● **WORK INSTRUCTIONS**:
Write out all of the entries exactly as given.

● **Collected data entries**:
== Segment start ==
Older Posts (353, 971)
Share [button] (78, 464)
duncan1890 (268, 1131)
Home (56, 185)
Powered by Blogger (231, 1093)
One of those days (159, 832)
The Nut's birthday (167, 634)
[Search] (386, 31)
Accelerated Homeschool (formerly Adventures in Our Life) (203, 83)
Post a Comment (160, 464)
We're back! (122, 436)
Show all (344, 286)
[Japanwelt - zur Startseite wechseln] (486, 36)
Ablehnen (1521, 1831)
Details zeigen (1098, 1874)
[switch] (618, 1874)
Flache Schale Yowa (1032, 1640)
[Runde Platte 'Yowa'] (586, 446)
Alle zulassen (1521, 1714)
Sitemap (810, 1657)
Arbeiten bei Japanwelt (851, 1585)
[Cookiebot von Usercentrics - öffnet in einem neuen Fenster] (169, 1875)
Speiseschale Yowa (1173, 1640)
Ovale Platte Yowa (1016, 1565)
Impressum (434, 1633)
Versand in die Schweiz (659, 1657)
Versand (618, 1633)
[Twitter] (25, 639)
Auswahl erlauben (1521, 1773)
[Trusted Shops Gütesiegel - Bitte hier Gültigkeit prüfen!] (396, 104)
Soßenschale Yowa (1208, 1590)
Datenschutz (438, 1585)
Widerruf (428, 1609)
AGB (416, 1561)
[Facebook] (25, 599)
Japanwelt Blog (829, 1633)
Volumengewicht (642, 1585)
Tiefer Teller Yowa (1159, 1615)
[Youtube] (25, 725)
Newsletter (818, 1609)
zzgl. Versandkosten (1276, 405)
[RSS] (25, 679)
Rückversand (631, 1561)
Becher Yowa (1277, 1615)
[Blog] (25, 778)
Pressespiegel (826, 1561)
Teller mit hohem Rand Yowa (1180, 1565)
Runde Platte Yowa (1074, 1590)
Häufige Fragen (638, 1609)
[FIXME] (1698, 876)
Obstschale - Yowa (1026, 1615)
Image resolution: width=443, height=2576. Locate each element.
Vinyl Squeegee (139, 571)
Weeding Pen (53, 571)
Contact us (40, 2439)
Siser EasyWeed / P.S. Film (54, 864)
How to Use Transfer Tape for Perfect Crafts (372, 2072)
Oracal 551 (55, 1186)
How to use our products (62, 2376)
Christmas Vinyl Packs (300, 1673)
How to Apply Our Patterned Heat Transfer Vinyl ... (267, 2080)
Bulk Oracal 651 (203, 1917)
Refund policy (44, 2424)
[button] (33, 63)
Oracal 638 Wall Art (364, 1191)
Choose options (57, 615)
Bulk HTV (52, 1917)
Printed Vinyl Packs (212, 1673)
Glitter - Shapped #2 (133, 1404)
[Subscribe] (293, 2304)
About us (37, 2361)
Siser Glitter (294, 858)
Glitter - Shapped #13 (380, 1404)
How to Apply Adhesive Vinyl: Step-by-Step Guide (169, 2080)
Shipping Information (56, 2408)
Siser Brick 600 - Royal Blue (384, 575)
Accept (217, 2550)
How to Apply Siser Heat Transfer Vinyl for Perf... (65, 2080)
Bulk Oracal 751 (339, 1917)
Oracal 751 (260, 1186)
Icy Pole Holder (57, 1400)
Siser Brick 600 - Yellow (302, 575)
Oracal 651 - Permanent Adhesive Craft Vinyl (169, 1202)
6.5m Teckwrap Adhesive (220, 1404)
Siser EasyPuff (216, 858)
== Segment end ==
● **THE COMPLETED TASK**:
Older Posts (353, 971)
Share [button] (78, 464)
duncan1890 (268, 1131)
Home (56, 185)
Powered by Blogger (231, 1093)
One of those days (159, 832)
The Nut's birthday (167, 634)
[Search] (386, 31)
Accelerated Homeschool (formerly Adventures in Our Life) (203, 83)
Post a Comment (160, 464)
We're back! (122, 436)
Show all (344, 286)
[Japanwelt - zur Startseite wechseln] (486, 36)
Ablehnen (1521, 1831)
Details zeigen (1098, 1874)
[switch] (618, 1874)
Flache Schale Yowa (1032, 1640)
[Runde Platte 'Yowa'] (586, 446)
Alle zulassen (1521, 1714)
Sitemap (810, 1657)
Arbeiten bei Japanwelt (851, 1585)
[Cookiebot von Usercentrics - öffnet in einem neuen Fenster] (169, 1875)
Speiseschale Yowa (1173, 1640)
Ovale Platte Yowa (1016, 1565)
Impressum (434, 1633)
Versand in die Schweiz (659, 1657)
Versand (618, 1633)
[Twitter] (25, 639)
Auswahl erlauben (1521, 1773)
[Trusted Shops Gütesiegel - Bitte hier Gültigkeit prüfen!] (396, 104)
Soßenschale Yowa (1208, 1590)
Datenschutz (438, 1585)
Widerruf (428, 1609)
AGB (416, 1561)
[Facebook] (25, 599)
Japanwelt Blog (829, 1633)
Volumengewicht (642, 1585)
Tiefer Teller Yowa (1159, 1615)
[Youtube] (25, 725)
Newsletter (818, 1609)
zzgl. Versandkosten (1276, 405)
[RSS] (25, 679)
Rückversand (631, 1561)
Becher Yowa (1277, 1615)
[Blog] (25, 778)
Pressespiegel (826, 1561)
Teller mit hohem Rand Yowa (1180, 1565)
Runde Platte Yowa (1074, 1590)
Häufige Fragen (638, 1609)
[FIXME] (1698, 876)
Obstschale - Yowa (1026, 1615)
Image resolution: width=443, height=2576. Locate each element.
Vinyl Squeegee (139, 571)
Weeding Pen (53, 571)
Contact us (40, 2439)
Siser EasyWeed / P.S. Film (54, 864)
How to Use Transfer Tape for Perfect Crafts (372, 2072)
Oracal 551 (55, 1186)
How to use our products (62, 2376)
Christmas Vinyl Packs (300, 1673)
How to Apply Our Patterned Heat Transfer Vinyl ... (267, 2080)
Bulk Oracal 651 (203, 1917)
Refund policy (44, 2424)
[button] (33, 63)
Oracal 638 Wall Art (364, 1191)
Choose options (57, 615)
Bulk HTV (52, 1917)
Printed Vinyl Packs (212, 1673)
Glitter - Shapped #2 (133, 1404)
[Subscribe] (293, 2304)
About us (37, 2361)
Siser Glitter (294, 858)
Glitter - Shapped #13 (380, 1404)
How to Apply Adhesive Vinyl: Step-by-Step Guide (169, 2080)
Shipping Information (56, 2408)
Siser Brick 600 - Royal Blue (384, 575)
Accept (217, 2550)
How to Apply Siser Heat Transfer Vinyl for Perf... (65, 2080)
Bulk Oracal 751 (339, 1917)
Oracal 751 (260, 1186)
Icy Pole Holder (57, 1400)
Siser Brick 600 - Yellow (302, 575)
Oracal 651 - Permanent Adhesive Craft Vinyl (169, 1202)
6.5m Teckwrap Adhesive (220, 1404)
Siser EasyPuff (216, 858)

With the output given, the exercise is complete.